ING: NL industrie herstelt langzamer dan rest Europa
Sinds de crisis verloopt het herstel van de Nederlandse industrie langzamer dan in de rest van Europa. In 2014 produceerde Nederland 2,5% boven het niveau van 2010 – lager dan het EU-gemiddelde. Voor 2015 wordt een groei van 1,5% verwacht naar een totale industriële waarde van €300 miljard. Dat stelt ING in het onlangs verschenen industrierapport “Samen Smart”.
Ter gelegenheid van de IndustrieTOP Smart Industry – die op 3 maart plaatsvond – georganiseerd door VNO-NCW Midden* en ING, heeft het Economisch Bureau van de ING het industrierapport “Samen Smart” gepubliceerd. Het rapport geeft inzicht in de ontwikkelingen van de Nederlandse industriële productie van de afgelopen jaren. Door de harde klappen in de bouw als gevolg van de crisis liep de productie van metaal en bouwmaterialen terug, een van de belangrijkste oorzaken voor het trage herstel van de Nederlandse industriesector.
NL-productie herstelt minder snel
De Nederlandse industrie blijkt trager te herstellen dan de rest van de andere Europese industriesectoren. In 2014 groeide de productie met 1,1% waardoor de totale percentuele groei vanaf 2010 op 2,5% kwam te liggen. Dat is minder dan het Europese gemiddelde. Volgens ING is deze achterstand voornamelijk te wijten aan de gedupeerde metaal- en bouwmaterialensectors als gevolg van de crisis in de bouw. Daarnaast wegen ook de negatieve gevolgen van faillissementen mee, zoals de bedrijfssluiting van Philip Morris. Sommige industrieën groeiden wel sneller dan het Europees gemiddelde, zoals de voedingsindustrie en de machinebouw.
2015: productiegroei 1,5%
In 2015 trekt de productiegroei van de industrie naar verwachting aan. Met een groei van 1,5% (2014: 1,1%) bereikt de productie het hoogste niveau sinds het begin van de crisis (2007). De totale industriële productiewaarde stijgt dan naar € 300 miljard. Zowel de export als buitenlandse afzet zal groeien, verwacht ING, waarbij de export – net zoals in 2014 – harder groeit dan de binnenlandse afzet.

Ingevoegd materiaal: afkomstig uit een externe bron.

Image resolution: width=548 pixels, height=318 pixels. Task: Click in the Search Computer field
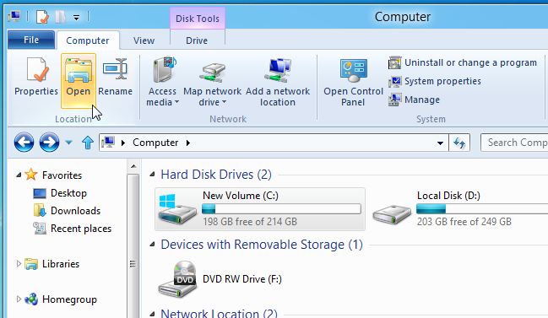(x=514, y=143)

ING redeneert dat de sector sneller de nieuwste productietechnologieën moet inzetten, meer en beter met de rest van de keten moet samenwerken en sneller moet inspelen op innovatieve ICT-toepassingen. Alleen dan kan de Nederlandse industrie –die zich in een dynamische omgeving van internationale concurrentie en een grote hoeveelheid impactvolle trends bevindt – de industriële productiegroei vasthouden en voldoen aan de toenemende consumentenvraag naar maatwerk. Flexibiliseren en optimalisatie, de kernbegrippen van smart industry – een gezamenlijke beleidsagenda van sector en overheid om de sector competitiever in te richten.
Arnold Koning, ING Sectormanager Industrie, verteld in lijn met het rapport: “Een belangrijke uitdaging voor de sector is om te kunnen voorzien in de vraag naar kleinere seriegroottes en de trend mass customization. Deze uitdaging moet worden gecombineerd met efficiency in het productieproces door inzet van nieuwe productietechnologieën en sterk groeiende informatiestromen. Dit is vereist om de kostprijs van het product gedurende de product life cycle te kunnen laten dalen. Daar is echter wel een intensieve samenwerking in de keten voor nodig, al vanaf de designfase.”
* VNO-NCW midden is een werkgeversnetwerk opererend in Flevoland, Gelderland, Overijssel en Utrecht. Via het faciliteren van een zakelijk en bestuurlijk netwerk behartigt VNO-NCW Midden de belangen van werkgevers uit deze regio en zorgt ervoor dat hun stemmen gehoord worden tijdens allerhande overheidsbeleidsvormingen.